Medical students in FIU’s program spend three and a half years working in teams comprising doctors, social workers, educators, lawyers, and public health specialists to serve low-income, uninsured families at the families’ homes.
“No longer can we doctors be in isolation,” said Greer. “We have to fulfill our social contract with the country,” which means providing care that meets patients’ basic needs. “Instead of everybody coming to the mountain, maybe the mountain’s got to spread out.”
At University of Chicago’s Pritzker School of Medicine, first-year medical students shadow nurses to gain experience in the clinical environment, as well as to see the care process from the nurses’ perspective. Pritzker is also developing opportunities for medical students to work with peers in the physical therapy, respiratory therapy, and chaplain programs.
“We have moved away from the older paradigm of ‘doctor as leader,’” said Farnan. “We’ve started to recognize that the earlier you introduce students to other providers, the more they function as team members.”
“[W]e have a moral imperative to keep [communities] healthy,” said Isaac Kirstein, D.O., dean of the Cleveland campus of the Ohio University Heritage College of Osteopathic Medicine. Heritage’s “transformative care” curriculum, set to be implemented in the fall of 2018, emphasizes value-based care to reflect changing payment models and to keep patients from returning to the doctor – and to reduce their need to do so in the first place.
In order to accomplish their goal of keeping communities healthy, the Heritage faculty is also taking a team-based approach in the new curriculum. “Health outcomes are better when patients have access to a primary care team,” said Kirstein.
University of Chicago’s Pritzker School also emphasizes value-based care by focusing on patients’ financial needs. Students there will learn how to screen patients for cost-related underuse – failure to use medication or seek care due to inadequate insurance coverage – and will use screening tools to evaluate whether and how their patients have had to compromise their quality of life in order to get medication or care.

### Stored data
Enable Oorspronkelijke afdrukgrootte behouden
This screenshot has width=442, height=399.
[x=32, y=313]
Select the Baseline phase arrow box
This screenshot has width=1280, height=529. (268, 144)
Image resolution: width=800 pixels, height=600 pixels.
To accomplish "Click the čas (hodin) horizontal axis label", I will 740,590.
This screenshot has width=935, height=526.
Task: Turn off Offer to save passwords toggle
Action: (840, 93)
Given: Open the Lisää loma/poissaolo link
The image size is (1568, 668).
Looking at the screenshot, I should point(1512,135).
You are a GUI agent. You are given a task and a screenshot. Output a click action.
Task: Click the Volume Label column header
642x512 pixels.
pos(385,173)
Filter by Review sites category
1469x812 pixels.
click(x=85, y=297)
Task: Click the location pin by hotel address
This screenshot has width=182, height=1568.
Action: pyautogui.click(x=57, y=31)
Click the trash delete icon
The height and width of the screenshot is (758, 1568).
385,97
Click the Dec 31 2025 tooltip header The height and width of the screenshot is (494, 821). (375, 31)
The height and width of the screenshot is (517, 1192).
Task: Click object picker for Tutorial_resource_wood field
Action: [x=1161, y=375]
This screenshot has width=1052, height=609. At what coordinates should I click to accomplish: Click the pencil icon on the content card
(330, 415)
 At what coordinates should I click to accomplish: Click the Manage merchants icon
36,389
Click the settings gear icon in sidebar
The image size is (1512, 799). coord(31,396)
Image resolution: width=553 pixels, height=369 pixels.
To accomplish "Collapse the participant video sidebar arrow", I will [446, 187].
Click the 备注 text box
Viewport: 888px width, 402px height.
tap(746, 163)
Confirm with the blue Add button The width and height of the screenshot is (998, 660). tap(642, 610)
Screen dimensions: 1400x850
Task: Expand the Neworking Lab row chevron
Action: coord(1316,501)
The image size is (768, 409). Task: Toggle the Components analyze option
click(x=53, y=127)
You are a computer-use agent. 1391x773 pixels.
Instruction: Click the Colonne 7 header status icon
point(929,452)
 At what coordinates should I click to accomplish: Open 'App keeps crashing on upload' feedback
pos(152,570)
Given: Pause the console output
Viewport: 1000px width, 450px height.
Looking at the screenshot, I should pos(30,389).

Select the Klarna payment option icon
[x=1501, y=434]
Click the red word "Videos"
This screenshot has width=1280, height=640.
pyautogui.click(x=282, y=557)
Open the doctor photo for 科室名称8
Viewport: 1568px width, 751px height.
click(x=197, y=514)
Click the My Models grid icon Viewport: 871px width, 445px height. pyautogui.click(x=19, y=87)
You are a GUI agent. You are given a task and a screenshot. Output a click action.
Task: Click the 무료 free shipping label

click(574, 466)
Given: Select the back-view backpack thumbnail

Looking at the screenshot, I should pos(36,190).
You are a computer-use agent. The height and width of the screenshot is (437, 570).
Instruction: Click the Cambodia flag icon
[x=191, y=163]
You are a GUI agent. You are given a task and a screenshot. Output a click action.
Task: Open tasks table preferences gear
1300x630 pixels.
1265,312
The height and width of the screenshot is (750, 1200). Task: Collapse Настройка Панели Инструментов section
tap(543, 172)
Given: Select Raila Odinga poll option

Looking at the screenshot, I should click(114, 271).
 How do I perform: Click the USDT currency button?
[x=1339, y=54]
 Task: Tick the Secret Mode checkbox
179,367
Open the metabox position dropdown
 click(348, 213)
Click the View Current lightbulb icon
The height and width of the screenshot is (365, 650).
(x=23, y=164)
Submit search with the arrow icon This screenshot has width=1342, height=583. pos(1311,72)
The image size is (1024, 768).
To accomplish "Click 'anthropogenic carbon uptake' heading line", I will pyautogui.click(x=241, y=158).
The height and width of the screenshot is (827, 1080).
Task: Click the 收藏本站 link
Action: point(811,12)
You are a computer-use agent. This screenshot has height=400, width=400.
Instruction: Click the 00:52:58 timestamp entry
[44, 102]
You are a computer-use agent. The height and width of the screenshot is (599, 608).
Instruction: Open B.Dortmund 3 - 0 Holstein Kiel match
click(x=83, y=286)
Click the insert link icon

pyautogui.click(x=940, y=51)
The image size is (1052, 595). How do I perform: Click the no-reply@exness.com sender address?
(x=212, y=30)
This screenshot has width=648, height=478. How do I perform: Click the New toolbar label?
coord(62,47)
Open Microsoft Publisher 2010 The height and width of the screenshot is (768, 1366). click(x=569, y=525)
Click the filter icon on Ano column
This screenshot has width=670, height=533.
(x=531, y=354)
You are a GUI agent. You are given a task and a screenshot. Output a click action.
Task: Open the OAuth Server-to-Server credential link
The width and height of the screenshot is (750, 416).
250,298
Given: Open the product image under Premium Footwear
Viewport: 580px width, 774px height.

### Activities
**1.** In the passage on medical education, rewrite the section from "Medical students in" up to and including "the families’ homes.", substituting "pharmacists" for "social workers".
**2.** Pick up the passage on medical education at the point where it stops and continue it.

### Answers for the tasks
**1.**
Medical students in FIU’s program spend three and a half years working in teams comprising doctors, pharmacists, educators, lawyers, and public health specialists to serve low-income, uninsured families at the families’ homes.

**2.**
Across the board there is an emphasis on training tomorrow’s physicians to be leaders in the healthcare field. Some schools, such as Brody, have implemented programs for a select group of students considered to have the potential to become leaders in population and community health.
Other programs, such as those at Mayo Medical School and Brown University’s Alpert Medical School, have made leadership part of their degree programs. At Mayo, students can choose to pursue a master’s degree in Science of Health Care Delivery in tandem with their medical degree.
The M.D.-M.S. program will prepare students to become agents for healthcare system changes, said Stephanie Starr, M.D., assistant professor of pediatrics. “They will be uniquely positioned to close gaps related to healthcare delivery, lead change and affect policy.”
Similarly, at Alpert, “We hope graduates of the program will be practicing physicians who see patients, but also lead in some way,” said George. These leadership roles might range from leading a community health center, to being the chief medical officer at a large private practice, to leading a city or state public health department.
Tomorrow’s physician customer
The healthcare field is experiencing still other changes, which doctors and supply chain executives will need to be aware of. For example, Indiana University is using electronic medical records to study population health. Many of the other consortium schools are also focusing on population and community health in their own curriculums.
Many of the programs in the Accelerating Change consortium have already begun teaching students under the new curriculums, and others will soon be following. This means that by the year 2020, a new generation of doctors will be practicing medicine, and JHC readers will have a new generation of customers to serve.